One essential item for the trip, however, eluded me. Socks. I no longer own a pair of socks. Socks were not even a remote speck on my radar until I googled temperature in Paris today and read 4 degrees Celsius. That’s a balmy 40 degrees Farenheit. At that moment I knew I was in trouble. I’ve acclimated to hot. Eighty feels chilly to me now. I imagined my feet without socks at 40, a sickly bluish purple color. Not acceptable.
In the mountains in Kintamani I saw people wearing socks. Ketut is from Kintamani so I asked him where I can find a pair.
“At market,” he said. “Many many.”
I confess, I’m not comfortable with the Ubud market. First of all there isn’t a breeze ruffling the tight packed stalls and repugnant odors waft through like incense. The air sits hot and still and sweat pours off me in torrents. There are hundreds of cubicles selling everything from penis bottle openers to raw chicken feet and they all have hawkers offering “good price,” some more aggressive than others. But it can’t be helped. I must have covers for my poor feet.

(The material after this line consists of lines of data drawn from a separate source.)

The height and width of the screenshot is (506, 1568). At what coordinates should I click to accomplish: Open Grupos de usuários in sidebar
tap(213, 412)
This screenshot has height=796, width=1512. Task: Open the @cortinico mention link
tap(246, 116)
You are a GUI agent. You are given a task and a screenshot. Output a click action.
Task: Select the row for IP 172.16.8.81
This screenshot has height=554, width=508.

It was probably just shy of 95 degrees as I entered the first building. “Buy sarong?” the woman asked as I approached.
“I’m looking for socks,” I said in my most confident Indonesian. “Can you tell me where to find them?” The woman jumped up gesturing and waving her arms uttering a string of sentences so fast it sounded like one, long word.
I watched the direction she was indicating and I pointed, in a comradely sort of way, in that same direction nodding my head up and down, eyebrows raised as if to say, “That way? Yes? Is that what you mean?”
“Ya, ya,” she said and gave my shoulder a little twist and shove in the right direction.
I took off the way that she’d indicated until I rounded a corner and a new vendor vied for my attention. “I’m looking for socks. Can you tell me where to find them?” It worked before and this time the response was similar. Her directions brought me to the old part of the market where everything negative about the place is intensified about 200%. But another shopkeeper was offering “morning price,” so I rolled out my question a third time. This woman didn’t waste words. She grabbed my arm and hauled me up the broad concrete steps to the second level. Then pointing down a cluttered alley she sent me off. At the end of the aisle was a pillar covered with socks.
I paged through the ankle socks, the Hungry Bird socks, the Nike sweat socks, my hope dwindling. But then, right there behind all the others was a pair of black knee-highs. A brown arm reached over me and plucked them off the rack. “These you want?” she said.
“Are they my size?”
She eyed me, “Ya, good for you.” I asked the cost and she told me.
“Local price?” The price for foreigners can be significantly more than what the Balinese pay for the same goods.
“For Bali people same,” she said.
I fished out the bills, handed them to her, and stuffed the socks into my purse. A sense of well-being drifted over me. I’ve braved the market, tracked my prey, found it, killed it, and dragged it home. It’s taken months to assemble all the pieces, but the Paris look is complete and I’m so ready to BE THERE!